Estou encolhido sobre mim mesmo, mas sei que não é suficiente. Eu consigo ouví-la. Consigo ouví-la me chamar. Ela diz meu nome com irritação e eu me encolho como se sua voz fosse um chicote a me atingir. Posso ouvir seus passos de minha posição e se destampo meus olhos consigo ver seus pés indo para lá e para cá. Ela me procura e eu sei que será questão de tempo até que me ache, e quando me achar… Não sei o que fiz para merecer esse destino, mas o sofrimento é algo já comum à minha vida. Eu nasci na rua e cresci nela meus primeiros anos. Minha mãe era mãe solteira e precisou lutar para sustentar os cinco filhos, dos quais eu era o caçula.
Ela não podia nos dar muito, mas era o suficiente para que sobrevivêssemos. Pelo menos a maioria de nós. Enquanto eu era bebê dois de meus irmãos faleceram, vítimas da fome. Não sei como eu não sucumbi à ela também, penso que mamãe notava minha condição frágil e me favorecia, mas disso nunca terei confirmação. Foi num dia normal quando a mamãe saiu para mais um duro dia de batalhas e nunca mais voltou. Na época eu ainda tinha dois anos e meu conhecimento do mundo era pífio.
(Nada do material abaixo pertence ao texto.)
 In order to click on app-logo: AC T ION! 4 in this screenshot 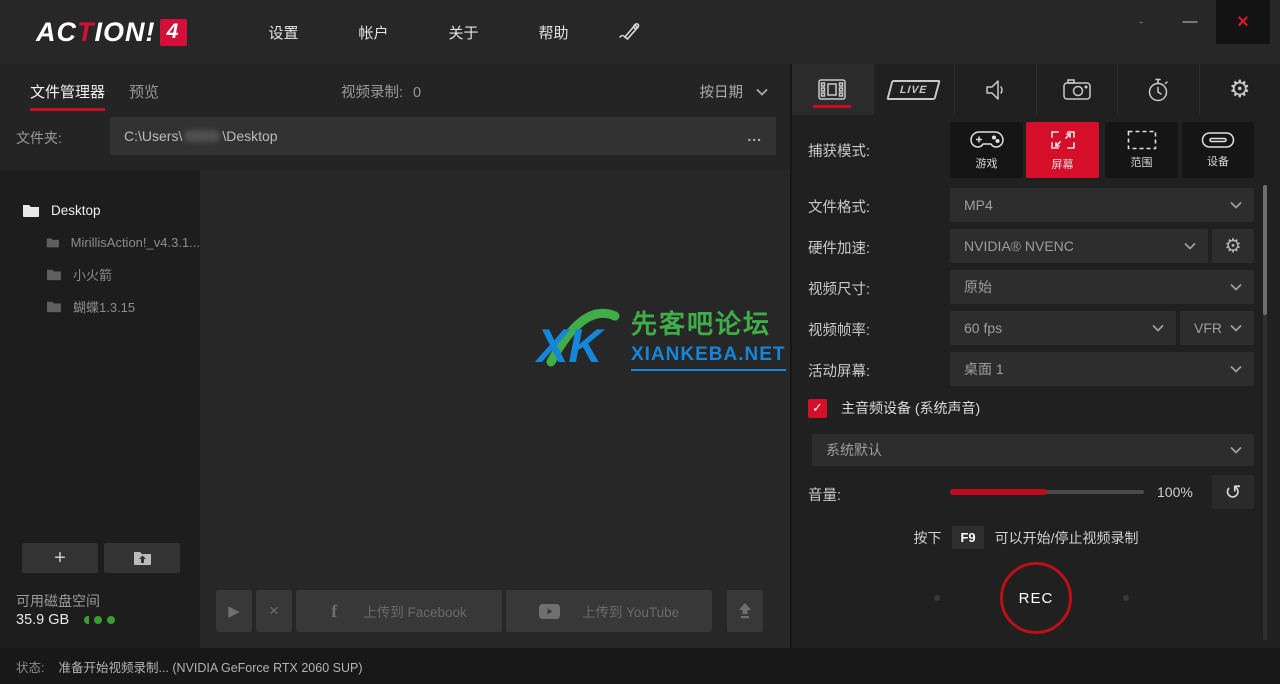, I will do `click(112, 32)`.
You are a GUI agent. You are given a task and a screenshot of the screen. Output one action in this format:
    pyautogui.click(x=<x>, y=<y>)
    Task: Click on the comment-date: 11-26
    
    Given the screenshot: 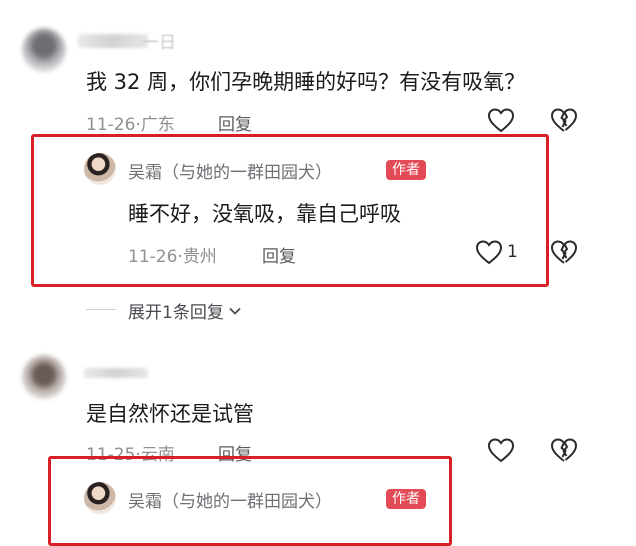 What is the action you would take?
    pyautogui.click(x=111, y=125)
    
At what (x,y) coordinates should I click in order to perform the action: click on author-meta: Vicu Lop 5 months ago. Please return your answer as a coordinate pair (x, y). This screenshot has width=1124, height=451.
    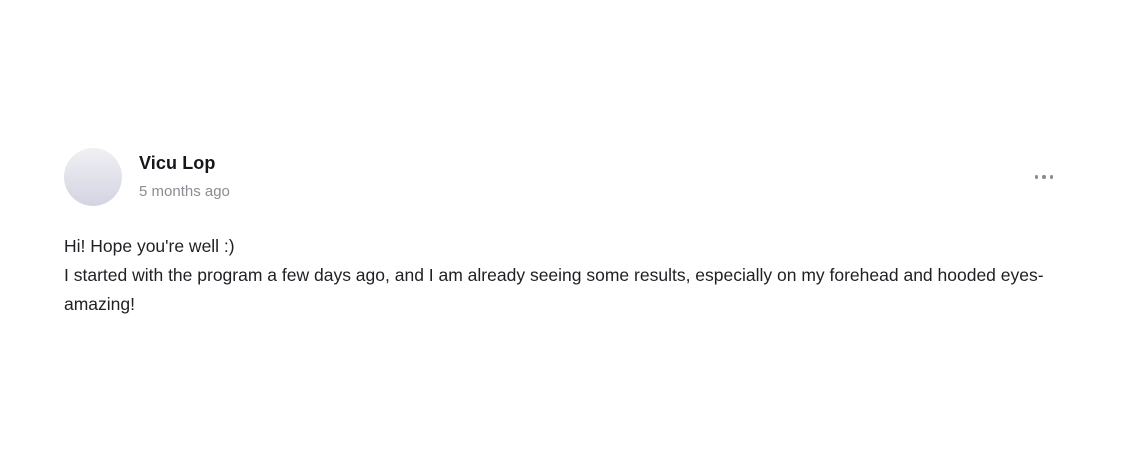
    Looking at the image, I should click on (184, 174).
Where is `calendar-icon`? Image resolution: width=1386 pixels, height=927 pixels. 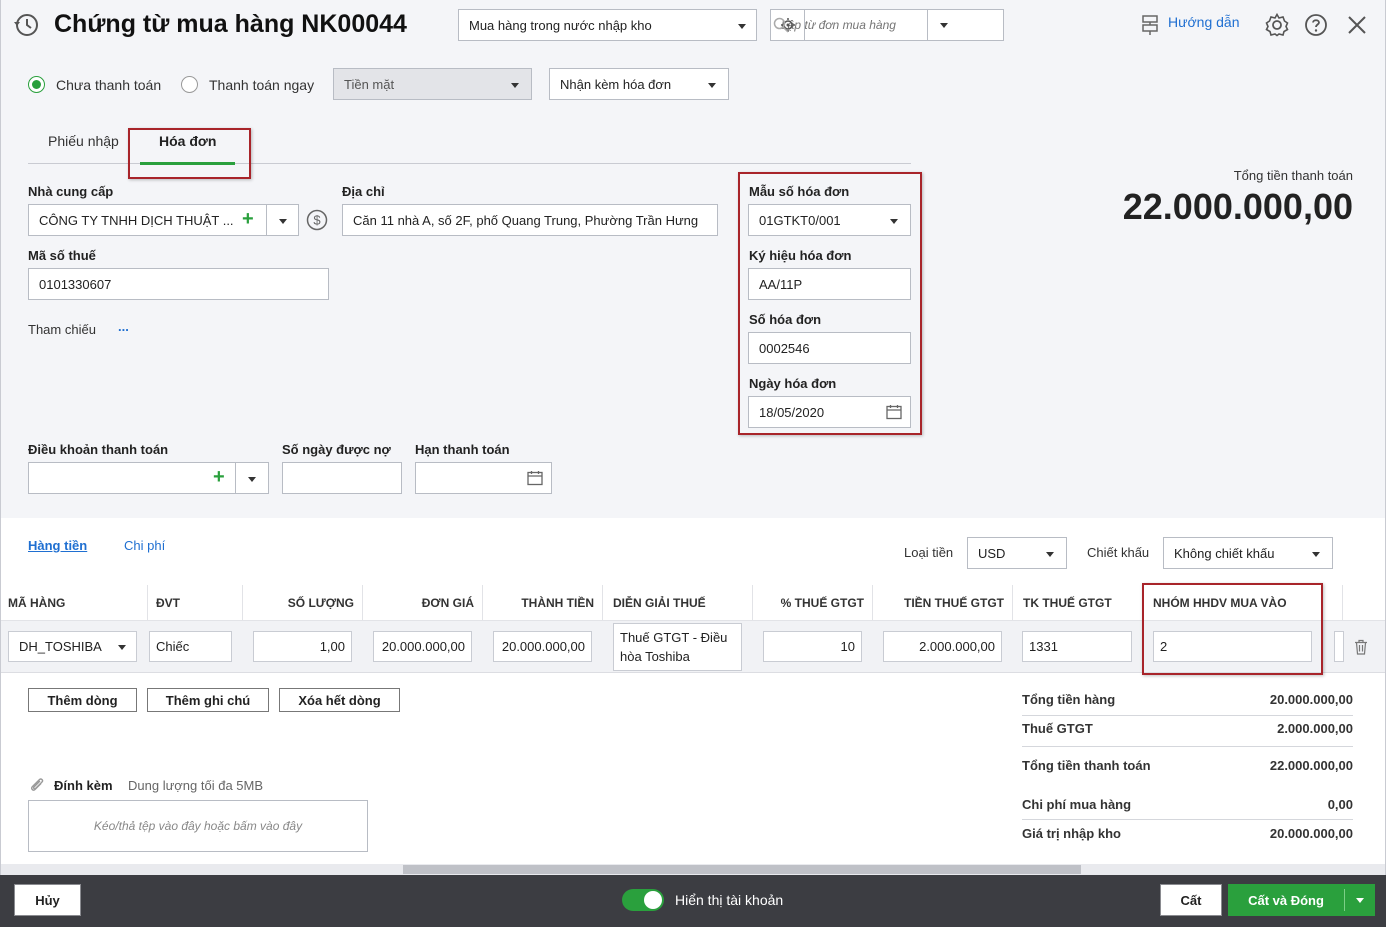 calendar-icon is located at coordinates (535, 478).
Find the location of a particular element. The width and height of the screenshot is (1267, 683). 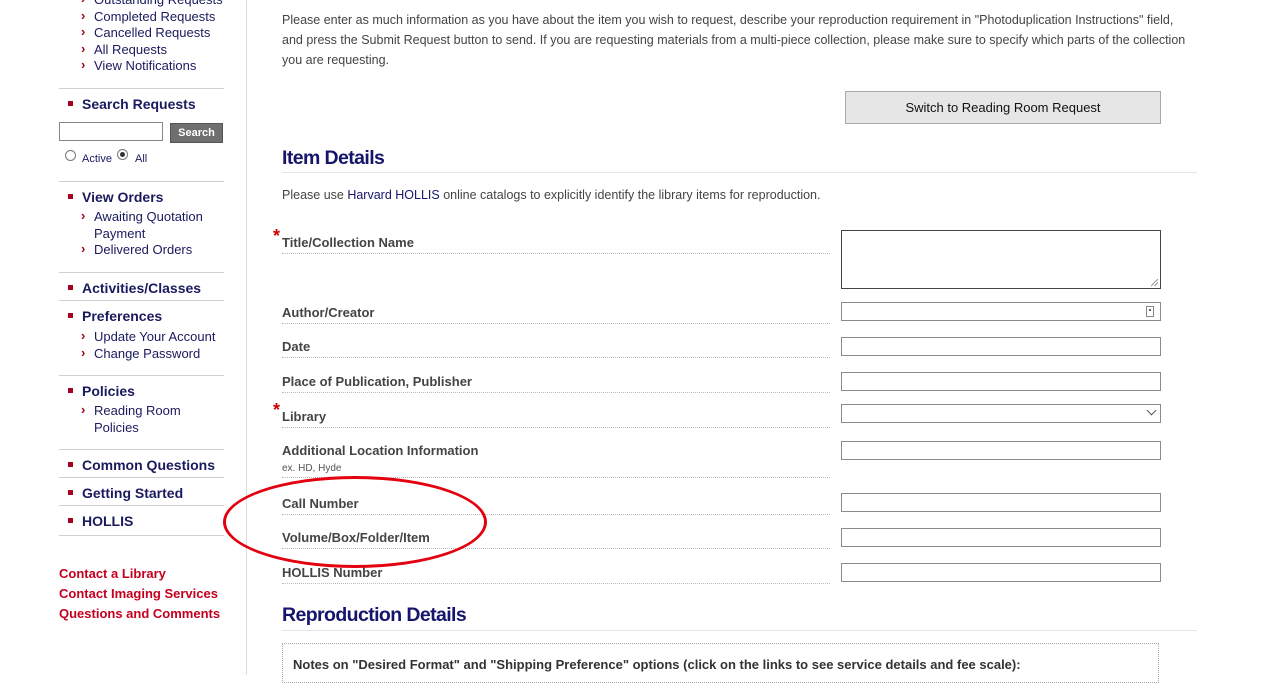

policies-title: Policies is located at coordinates (142, 391).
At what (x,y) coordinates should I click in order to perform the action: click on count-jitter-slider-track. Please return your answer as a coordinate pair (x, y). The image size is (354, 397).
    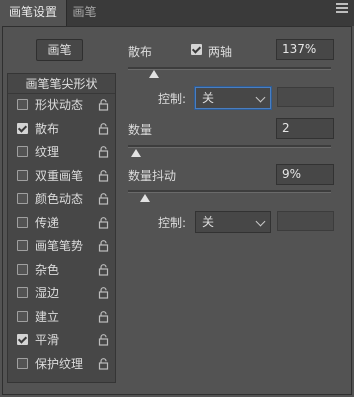
    Looking at the image, I should click on (230, 192).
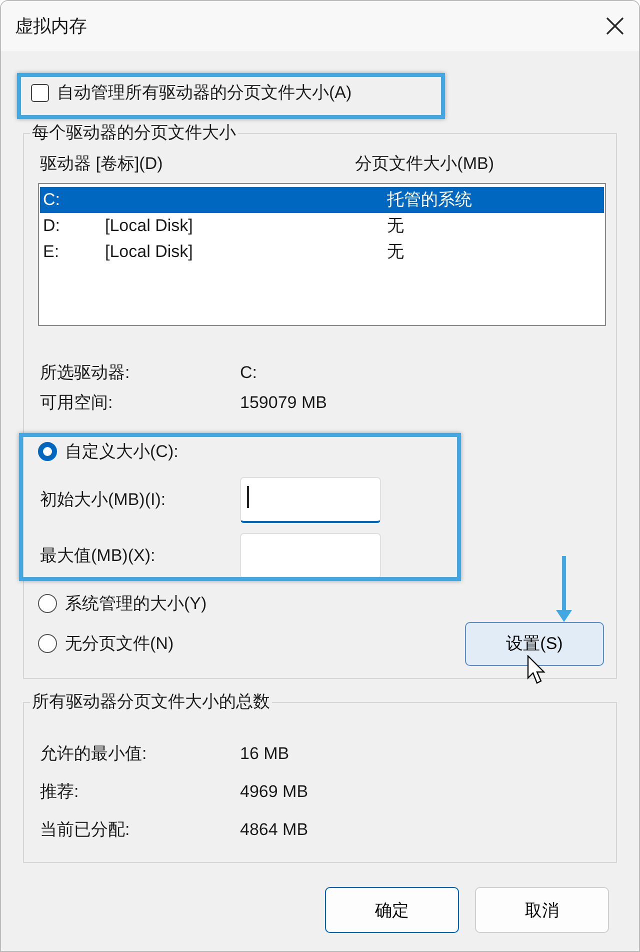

Meus irmãos mais velhos – que não eram tão mais velhos do que eu assim – acabaram saindo em suas próprias buscas e partiram. Eu nunca mais os vi e algo em meu coração diz que eu nunca mais os verei novamente. Daquela época lembro apenas do sofrimento. Pelo menos até esse bondoso casal me encontrar. Eles me deram comida, casa e carinho, e isso era mais do que eu poderia querer. Quando estava com eles me sentia protegido. Se fechasse os olhos era como se pudesse ver minha mãe de novo, aquecendo-me em dias chuvosos, aninhando-me quando eu estava fragilizado. Meus novos pais eram o máximo. Mas claro que há a parte ruim…
Às vezes eles me vestem com umas roupas estranhas e me obrigam a fazer coisas que eu não gosto. Mas tudo bem, eu acho, é o preço que eu preciso pagar pelo amor deles. Mesmo a contragosto faço tudo que eles pedem. Deito na cama. Subo em seus colos. Sento onde não gosto… Mas aquilo ainda é tolerável em algum grau. Já o que querem fazer agora é insuportável. Essa é a primeira vez que me escondo. Não sei por que fiz isso, foi natural. Agora meu medo é duplo, não quero nem imaginar o castigo que terei se me encontrarem.E quando faço essa reflexão, a cabeça de minha nova mãe aparece bem na minha frente. Ela me encontrou.
– Vamos Rex, que saco! É só um banho!Ela me agarra pela coleira e começa a me puxar.Meu Deus, não! Banho não!